In their first home game of the season, Alabama defeated Tennessee 34–21 at Denny Stadium. With just over four minutes left in the game and the score tied 21–21, the Baby Tide scores a pair of late touchdowns after Tennessee turnovers for a 34–21 victory. Both touchdowns were scored by, Richard Todd first from 35-yards and the second from two-yards out. Against Tulane, Alabama rallied from a 10-point deficit with just under six minutes left in the game for a 21–20 victory at Denny Stadium. Alabama took a 7–0 lead on the third play of the game when Willy Shelby scored on an 82-yard touchdown run. However, The Green Wave responded with a pair of touchdowns on a one-yard Gary Rudick run and a 67-yard Wyatt Washington punt return that made the score 14–7 in their favor at the end of the first quarter. A 39-yard Mike Davis field goal cut the Tulane lead to 14–10 at halftime. After a one-yard Wally Harris touchdown run early in the fourth extended the Green Wave lead to 20–10, Alabama closed the game with a 29-yard Davis field goal and an 11-yard Mike Stock touchdown run for the 21–20 victory.
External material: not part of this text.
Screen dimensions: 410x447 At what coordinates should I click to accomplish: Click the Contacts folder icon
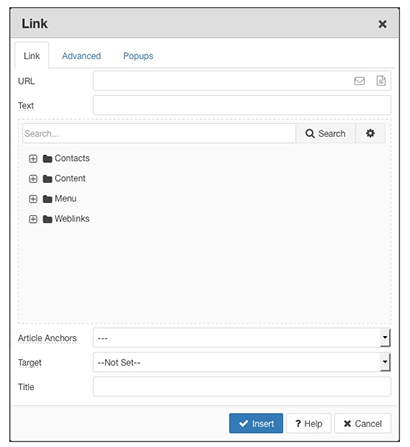tap(47, 159)
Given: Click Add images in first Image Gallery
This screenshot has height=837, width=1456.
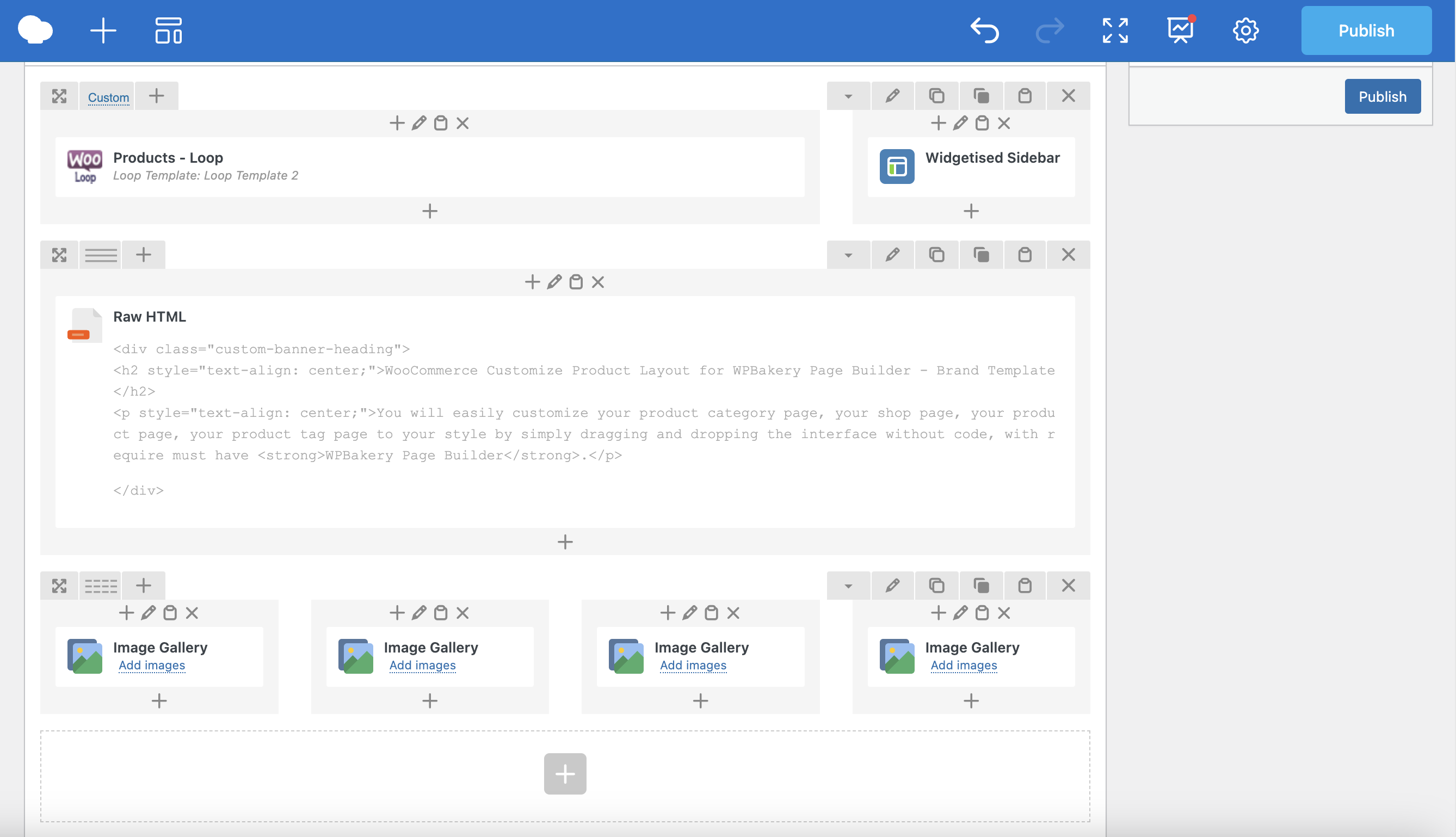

In their final game at Auburn, the Baby Tide for the third consecutive game came from behind and defeated the Tigers 17–14. After a scoreless first, a 24-yard Mike Davis field goal gave Alabama a 3–0 lead in the second quarter. However, Auburn took a 7 halftime lead after Mitzie Jackson scored on a short run in the final second of the first half. The Tigers then extended their lead to 14–3 early in the third quarter when Jack Verucchi scored on a 40-yard touchdown run that capped their opening drive of the second half. Alabama then closed the game with touchdowns on a short Richard Todd run in the third and on a Stock run in the fourth. This game also marked the final played by a freshman team at Alabama as the NCAA changed their rules and allowed freshmen to compete with the varsity squad starting in 1973.